Once again I turned to Mum and mumbled a request, or was it a demand, to drop me to a bus stop. Little did she know that I had snatched a bottle of wine from the fridge and transferred it to an empty water bottle. All that mattered was me having a good night out and I would use anyone and everyone to achieve that, even my poor old mum.
I can’t remember what I consumed at the concert, drink or drugs or a combination of both, but it was probably enough to drop a horse. The next thing I know I’m turning up to my friend’s party. The clock has struck past midnight and in I tumble with my rags for clothes and aroma of pure alcohol and the eyes hanging out of my head. Nobody was pleased to see me.
I had lied and lied, through my teeth, about where I was and why I had missed a special friend’s party. As I stumbled through my local pub to make my way to the smoking area at the back, I could see faces with expressions of utter disgust stare in my direction and hear comments uttered in low tones but loud enough for their loaded adjectives to sting like whips to my back as I passed by. I ignored them, mainly because I knew that they were right, that I was a disgrace, but I didn’t want to face up to reality at that moment.
However, the worst was still to come. After finally locating my friends – who felt in a way that their night was ruined by my selfish actions – they didn’t hold back. Among the tirade volleyed in my direction was the cruellest but most realistic thing anyone had ever called me – a junkie. I couldn’t believe that I had slipped so far down in their estimation that I was now being described as a junkie. That hurt more than anything I had gone through before. I had lost the respect of my friends and it was 100 per cent my fault.
That was the tipping point and it was a long time coming. I wasn’t in control anymore, it was the drink and drugs that had taken over and I couldn’t stop.
If those who I loved and cared for didn’t want me around them then what was the point in trying anymore?
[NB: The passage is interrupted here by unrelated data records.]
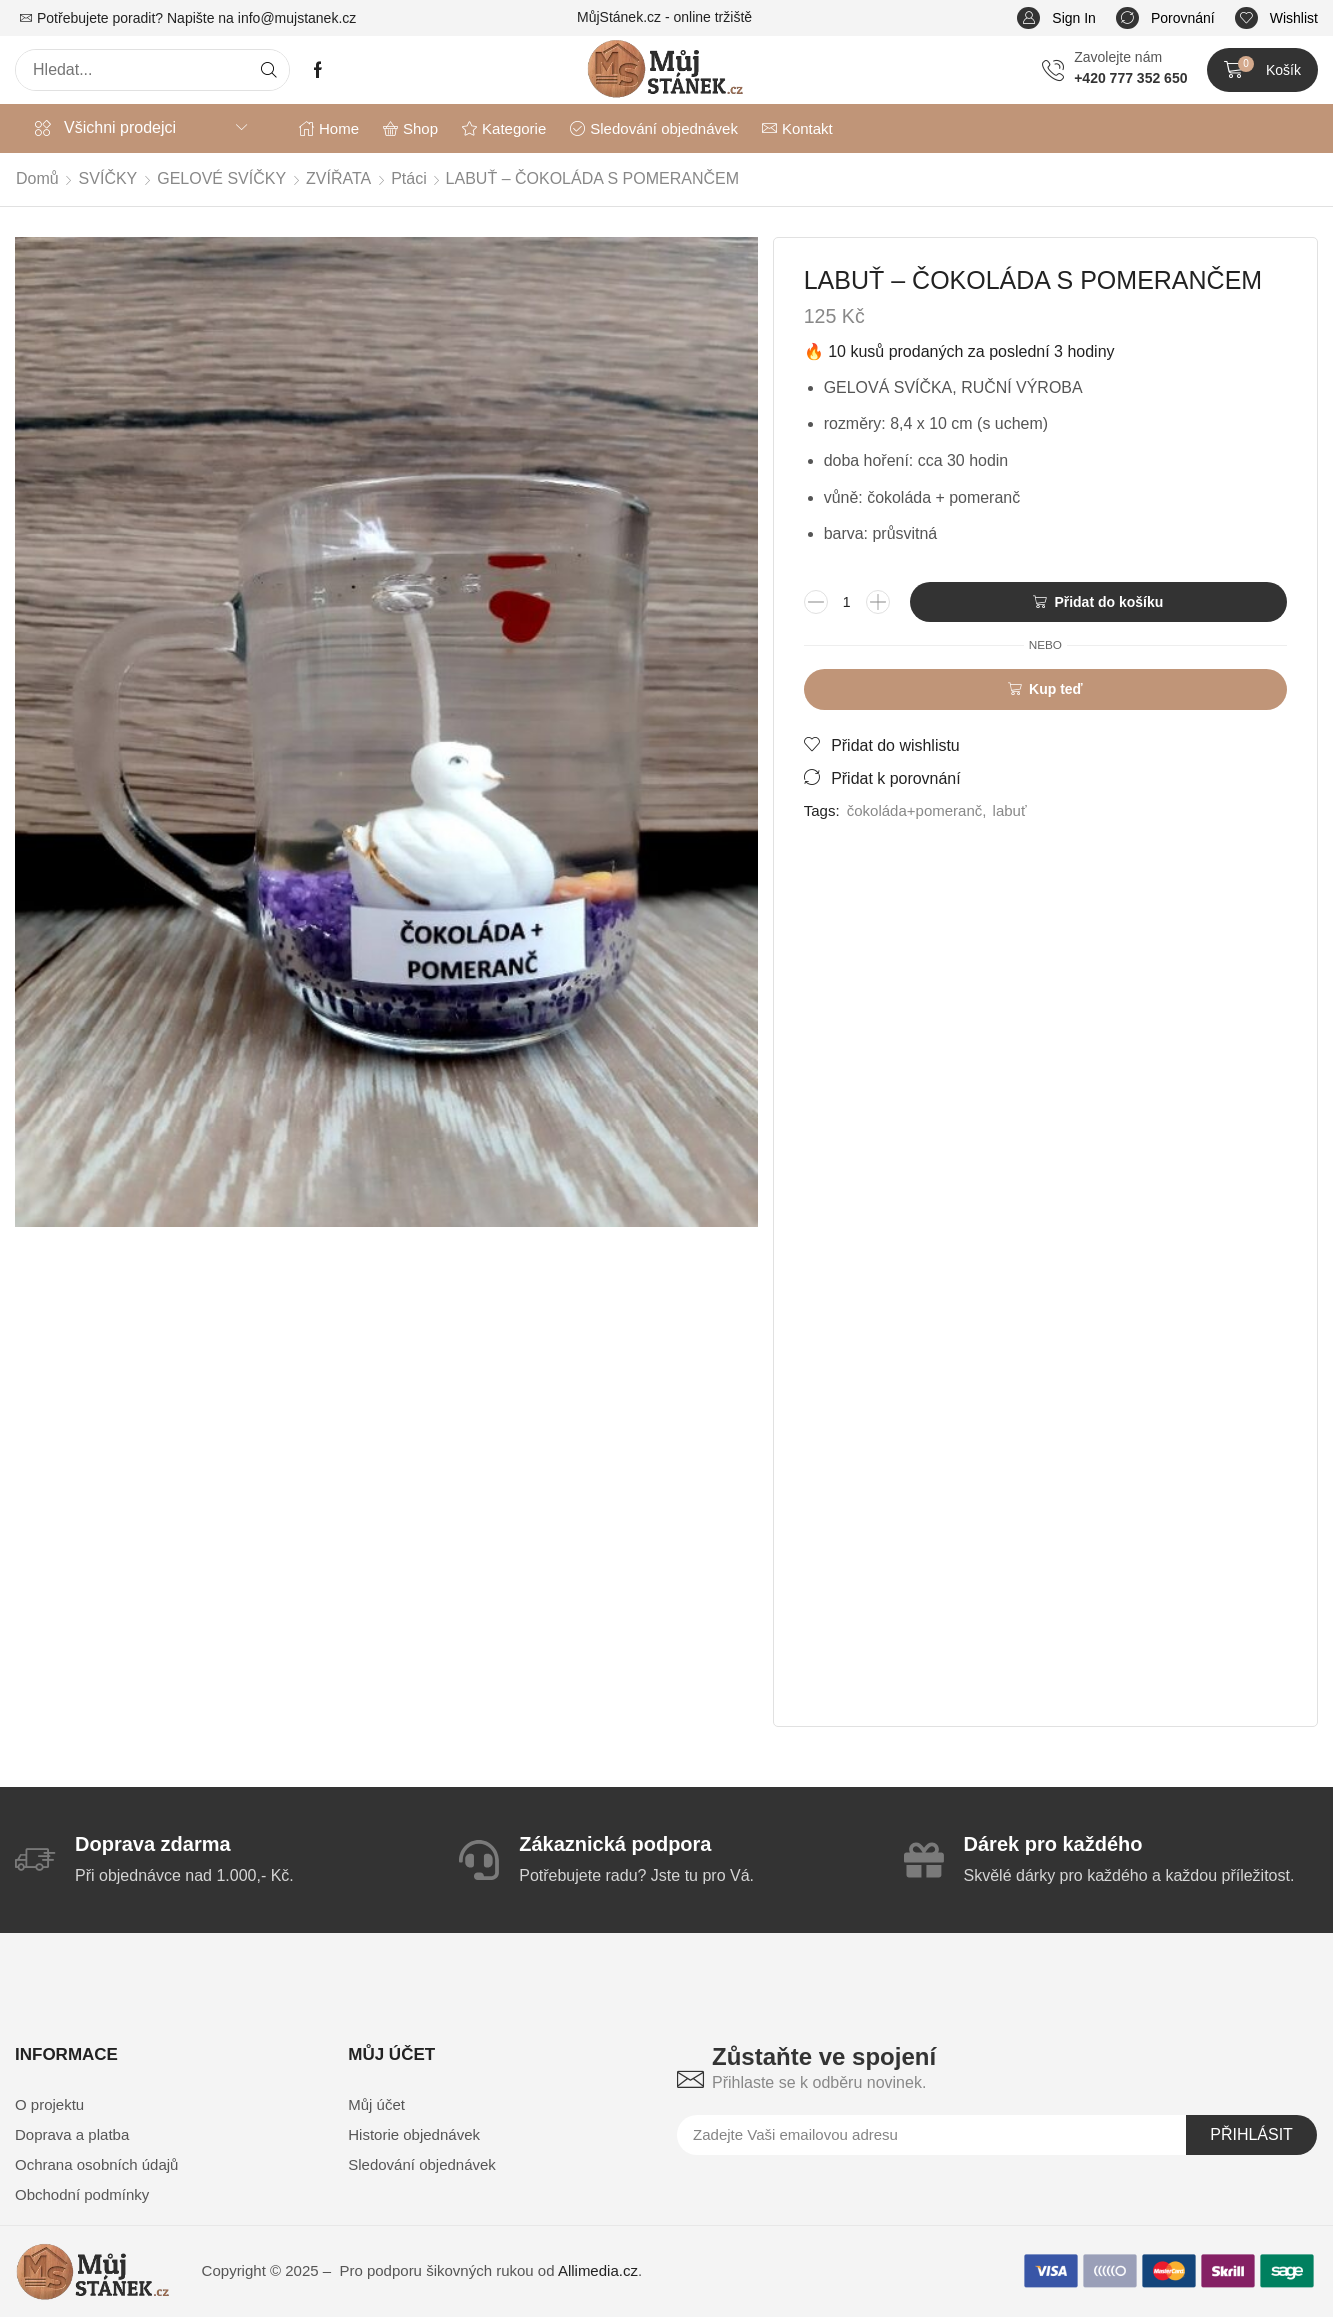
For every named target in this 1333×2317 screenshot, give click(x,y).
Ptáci (409, 178)
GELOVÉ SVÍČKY (221, 178)
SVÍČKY (108, 178)
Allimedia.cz (598, 2270)
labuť (1010, 810)
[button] (1056, 18)
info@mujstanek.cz (297, 18)
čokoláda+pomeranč (915, 810)
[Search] (269, 70)
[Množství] (847, 602)
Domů (37, 178)
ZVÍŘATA (338, 178)
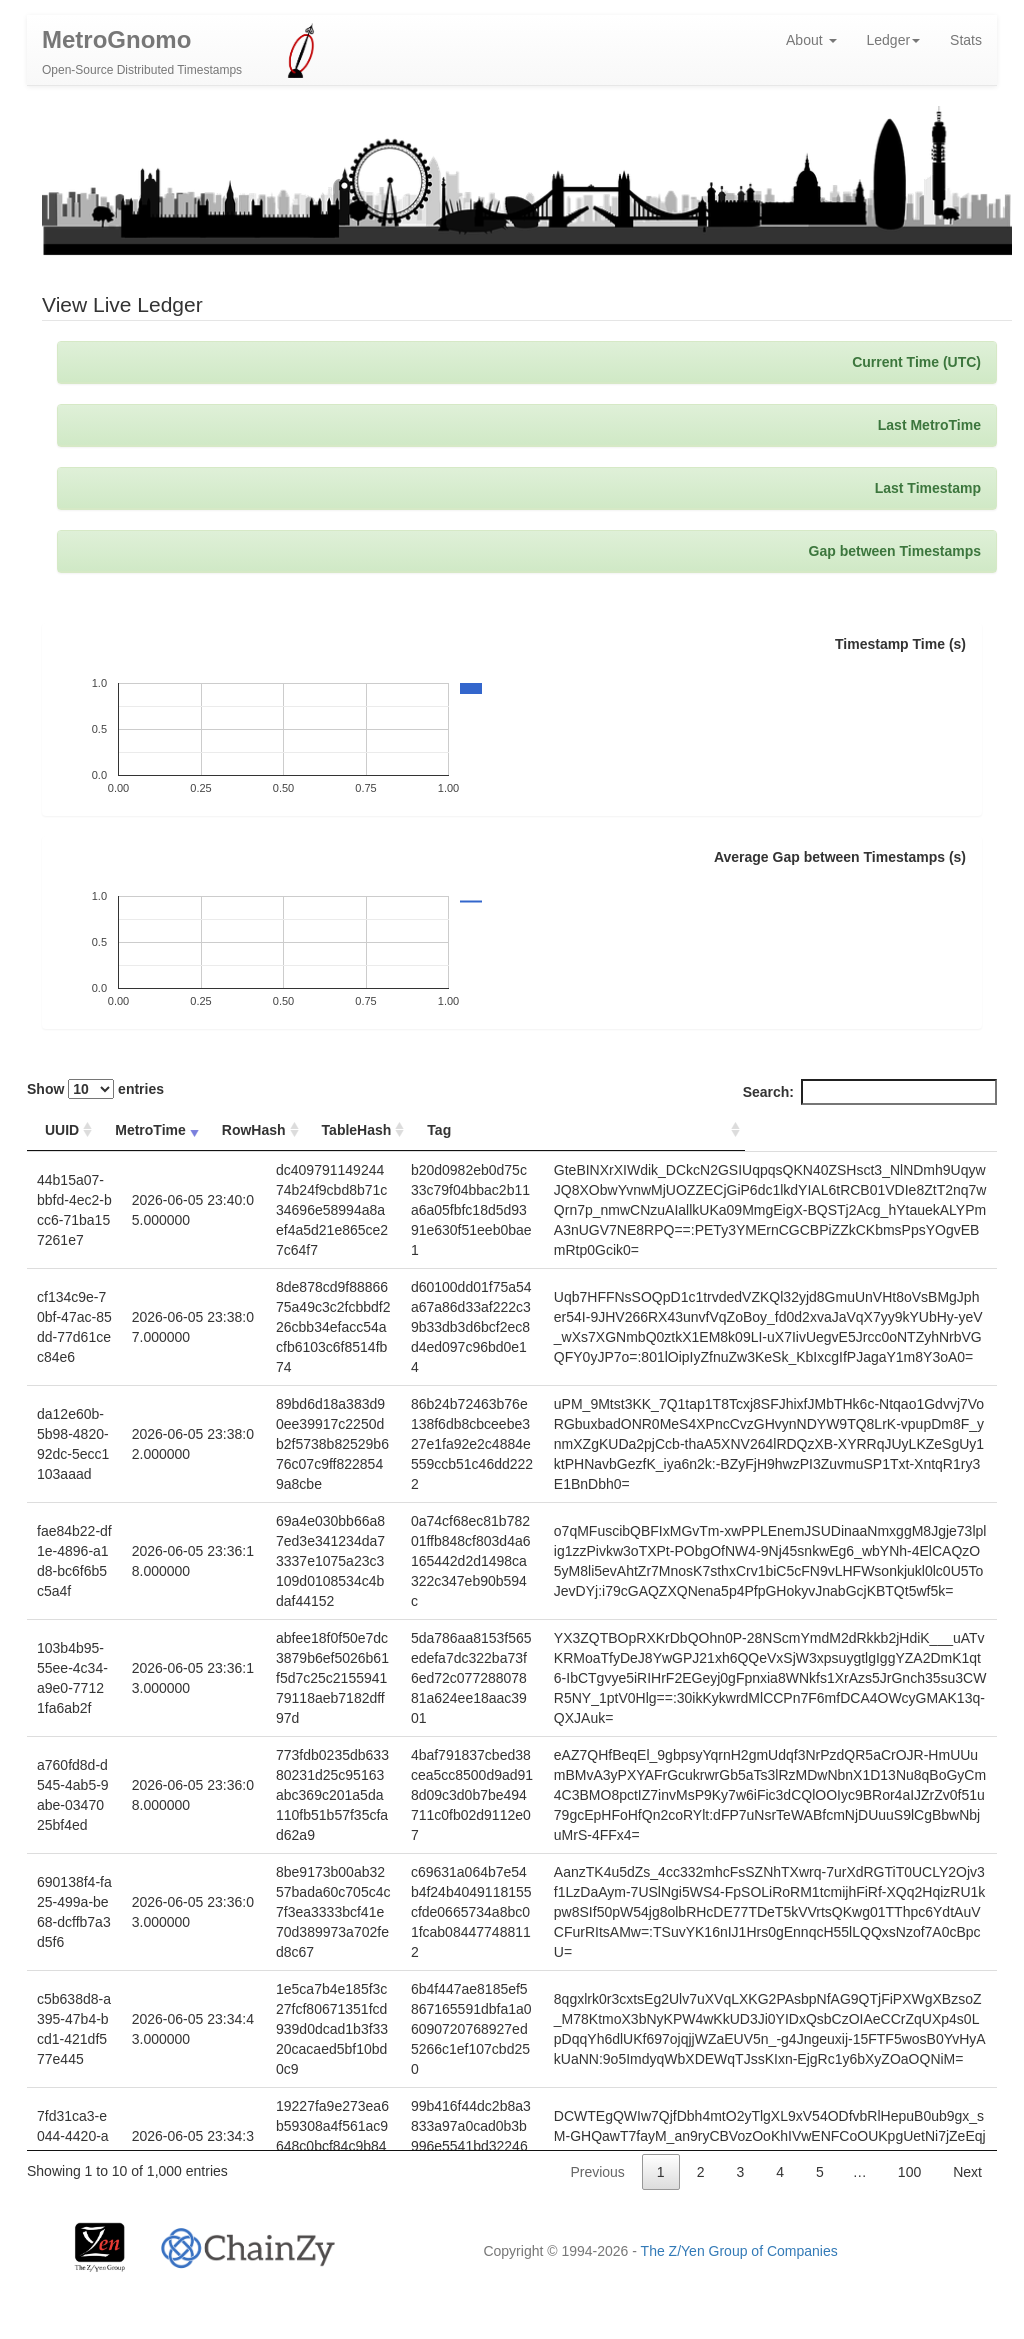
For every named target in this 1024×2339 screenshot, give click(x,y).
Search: (870, 1097)
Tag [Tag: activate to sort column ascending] (599, 1135)
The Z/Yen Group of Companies (739, 2251)
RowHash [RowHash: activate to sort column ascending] (265, 1135)
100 (909, 2177)
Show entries (95, 1094)
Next (967, 2177)
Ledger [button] (894, 45)
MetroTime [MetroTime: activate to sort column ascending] (158, 1135)
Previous (597, 2177)
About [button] (811, 45)
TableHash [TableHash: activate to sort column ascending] (442, 1135)
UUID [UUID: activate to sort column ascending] (62, 1135)
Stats (966, 45)
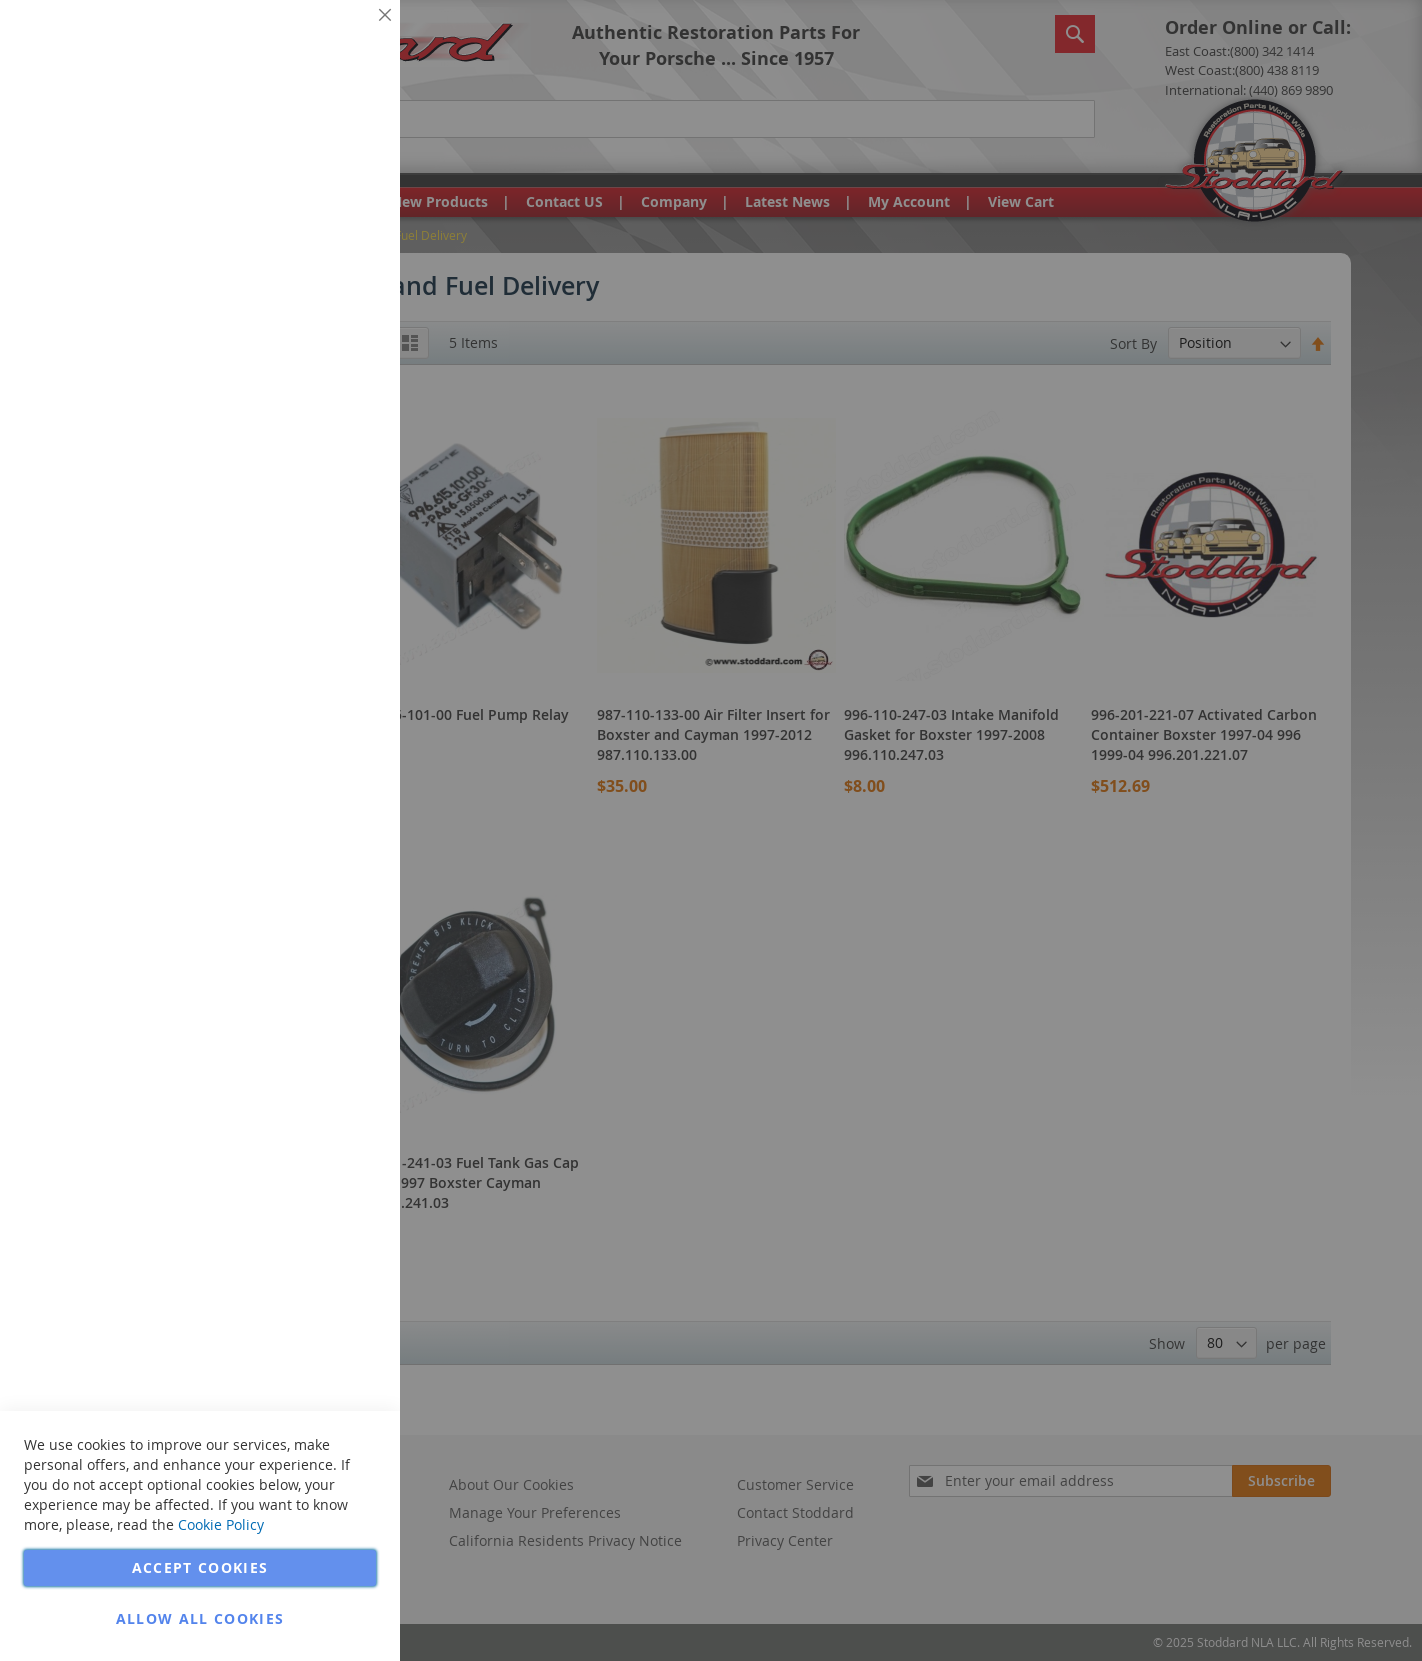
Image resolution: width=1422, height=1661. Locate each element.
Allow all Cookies (200, 1618)
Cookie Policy (221, 1524)
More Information (318, 154)
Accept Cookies (200, 1567)
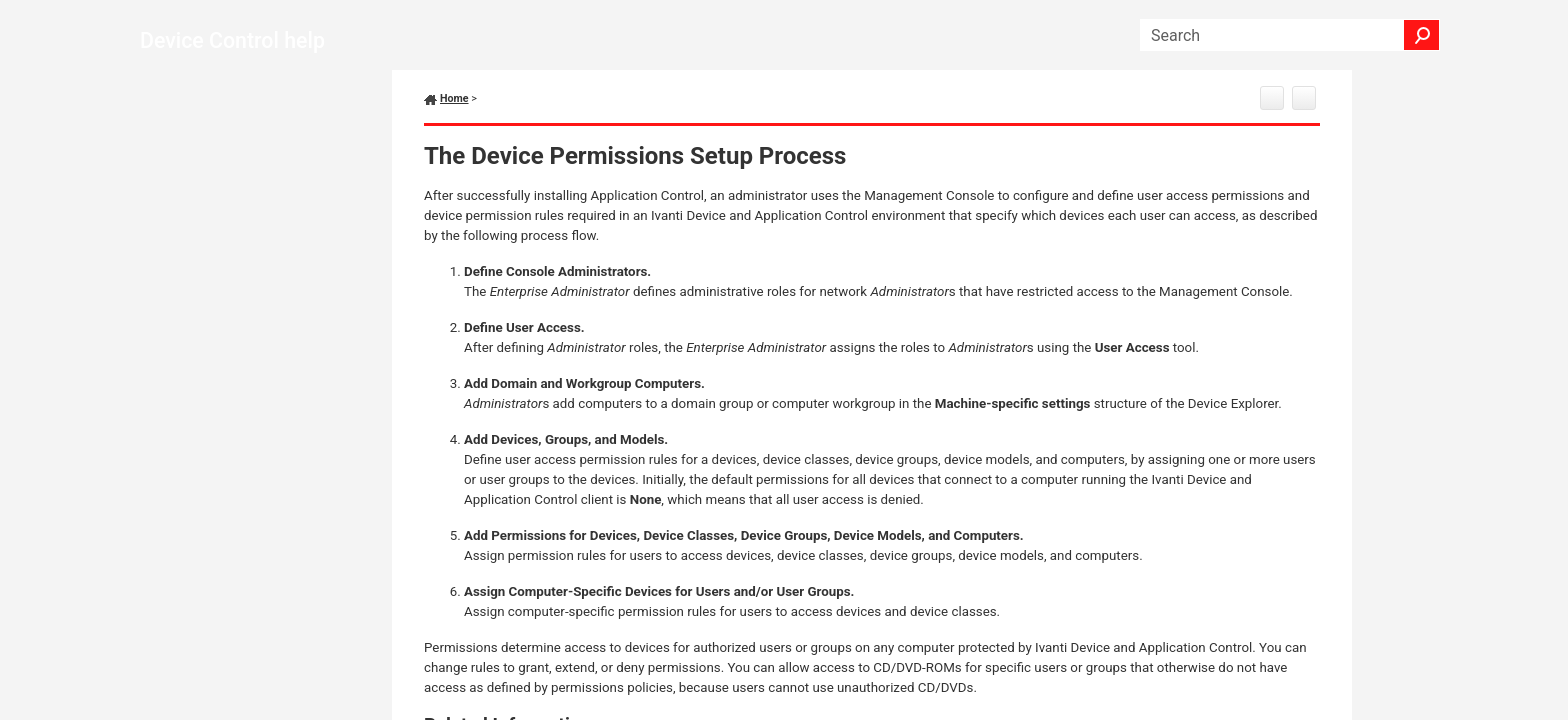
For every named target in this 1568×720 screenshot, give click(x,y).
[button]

I had already started to neglect the tasks assigned by my sponsor at the Drug and Alcohol Rehabilitation Centre, I wasn’t playing football and any sort of future where I would be happy felt like an impossible dream.
My plan for committing suicide became active and when it comes to that stage there is no going back.
On the Monday after that party, I sat on a wall, sipping on a cup of coffee, smoking a cigarette and coming to agreement with the devil on my shoulder that my time on this Earth was done. I began to type into the Notes app on my phone what would be my goodbye message as tears streamed down my face.